* **EXERCISE AIM**: In the listing below, locate the lines that hold "Partager" and copy them.

* **THE INPUT**:
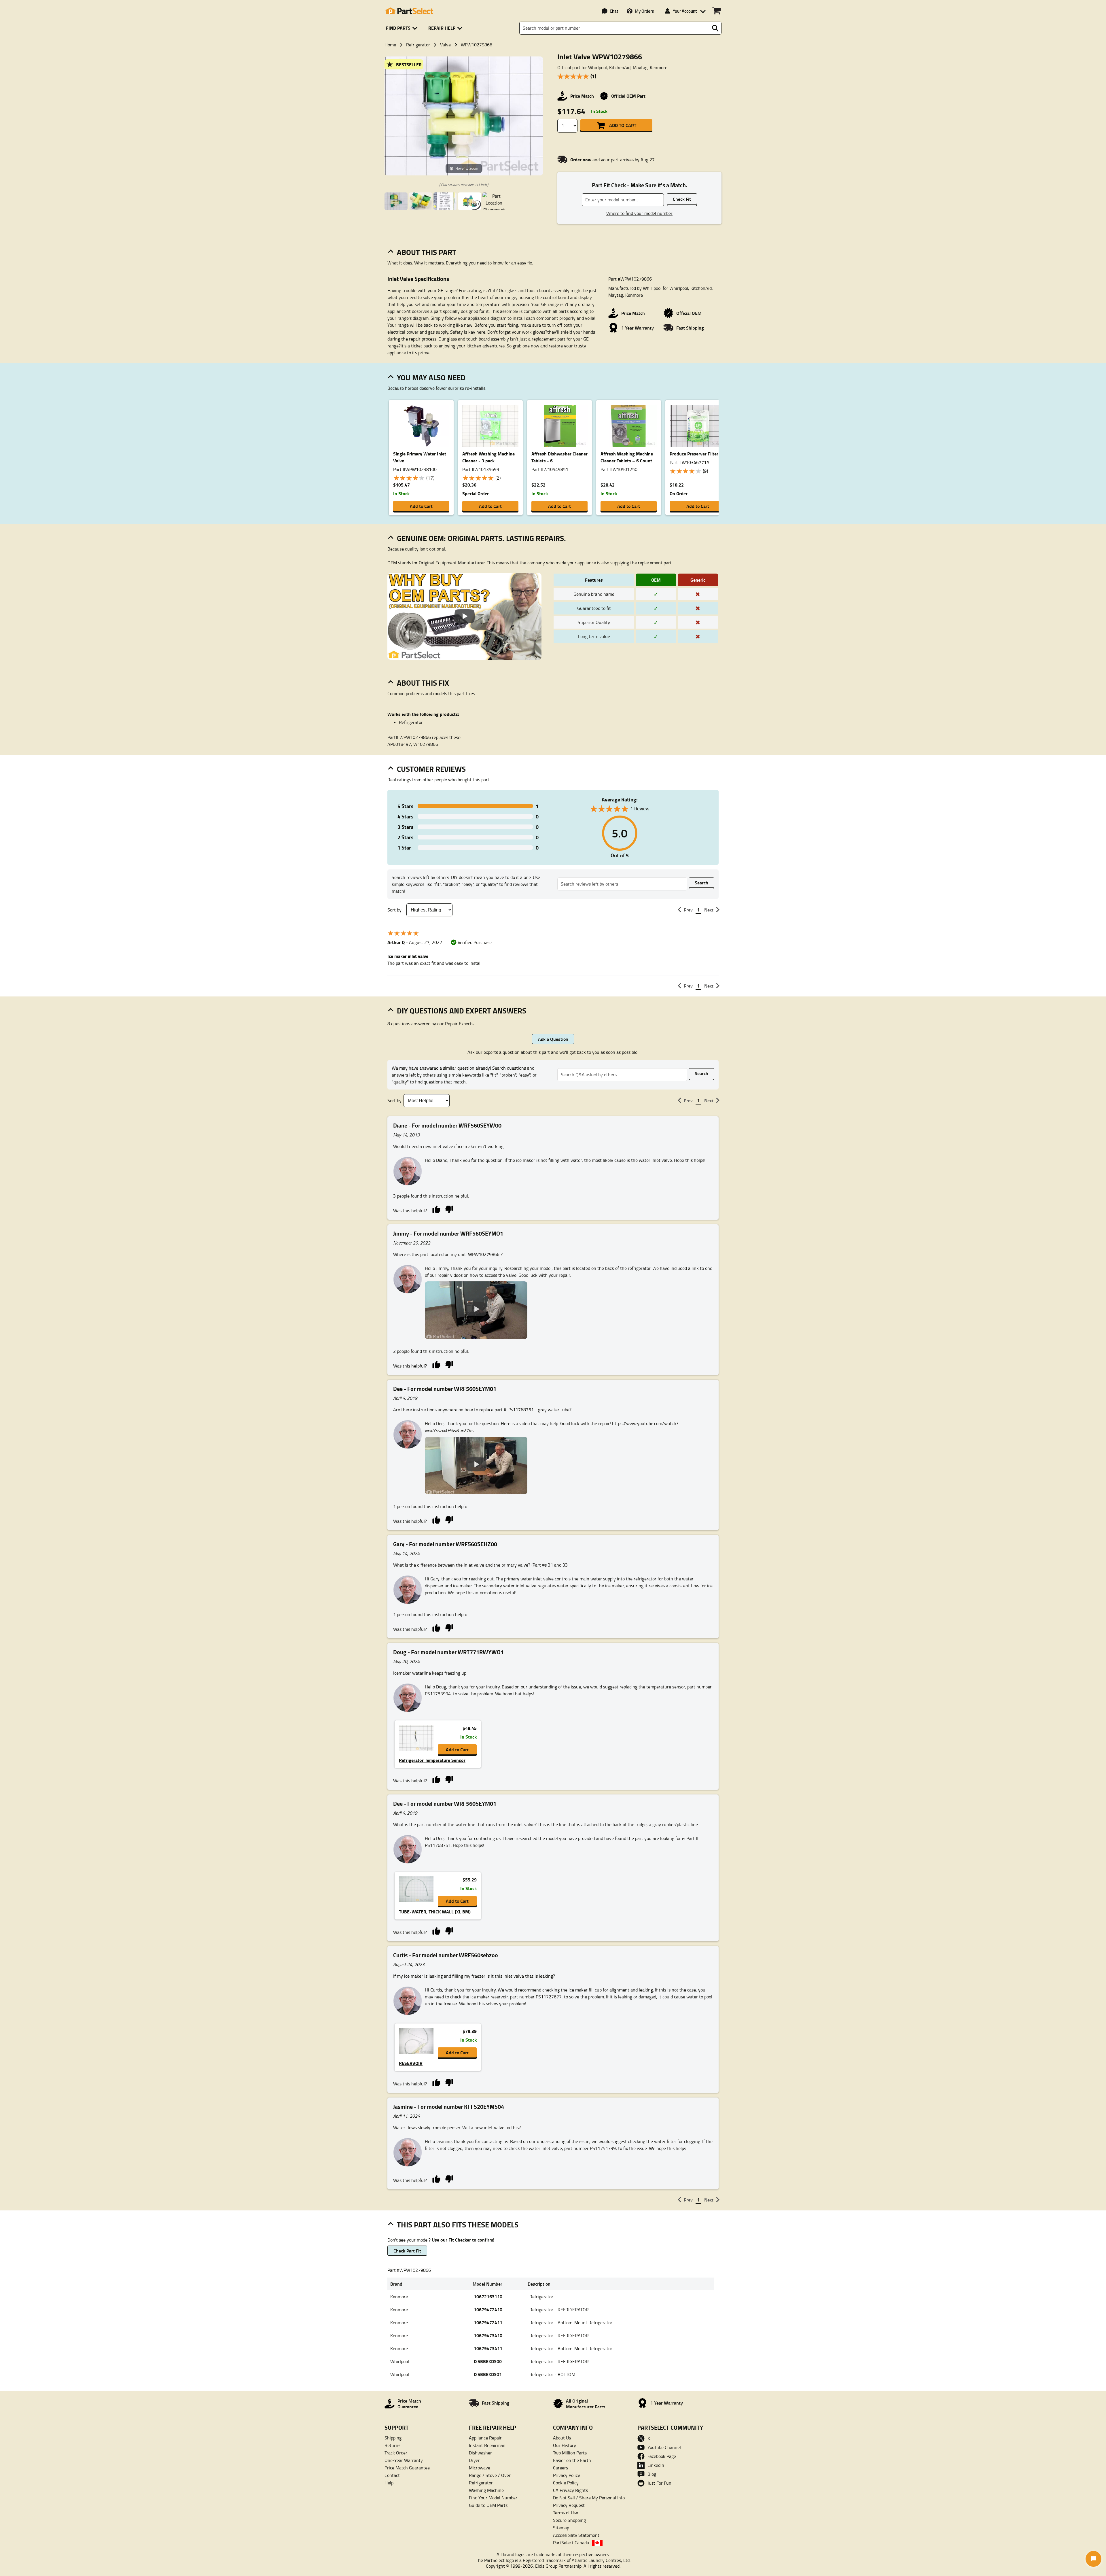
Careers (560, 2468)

...

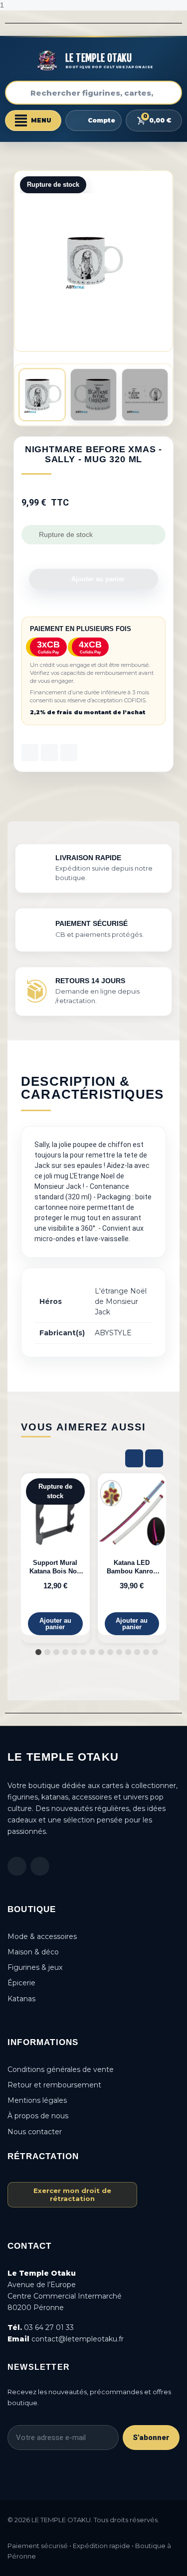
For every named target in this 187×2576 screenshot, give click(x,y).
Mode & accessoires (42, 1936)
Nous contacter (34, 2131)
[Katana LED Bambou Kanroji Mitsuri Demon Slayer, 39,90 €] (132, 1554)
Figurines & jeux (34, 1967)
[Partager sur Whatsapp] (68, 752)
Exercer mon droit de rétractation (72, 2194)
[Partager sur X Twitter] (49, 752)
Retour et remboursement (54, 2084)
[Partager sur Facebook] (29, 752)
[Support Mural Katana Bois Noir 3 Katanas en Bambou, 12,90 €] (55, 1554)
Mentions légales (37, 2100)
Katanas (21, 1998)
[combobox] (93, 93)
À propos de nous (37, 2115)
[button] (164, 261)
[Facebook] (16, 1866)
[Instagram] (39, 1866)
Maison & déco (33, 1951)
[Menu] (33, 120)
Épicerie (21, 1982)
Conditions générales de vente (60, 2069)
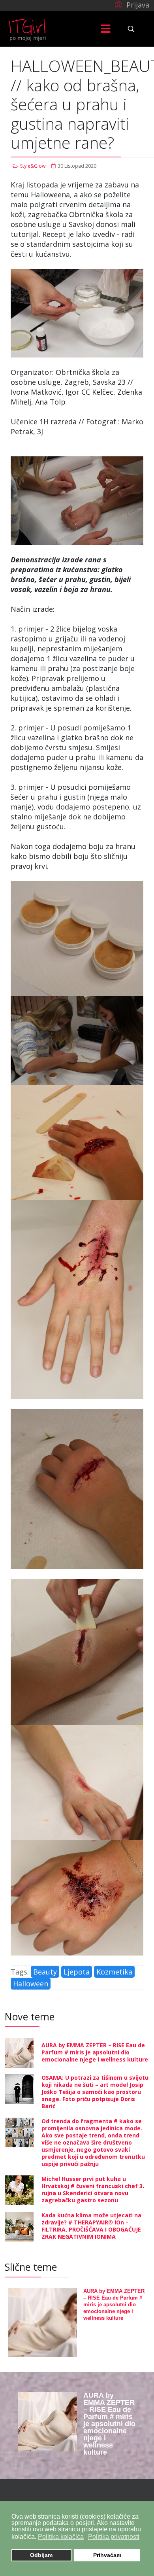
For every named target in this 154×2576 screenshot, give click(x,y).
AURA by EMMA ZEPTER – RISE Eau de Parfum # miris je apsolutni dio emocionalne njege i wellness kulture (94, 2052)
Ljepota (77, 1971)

* **RESPONSE**:
[Partager sur Whatsapp] (68, 752)
[Partager sur X Twitter] (49, 752)
[Partager sur Facebook] (29, 752)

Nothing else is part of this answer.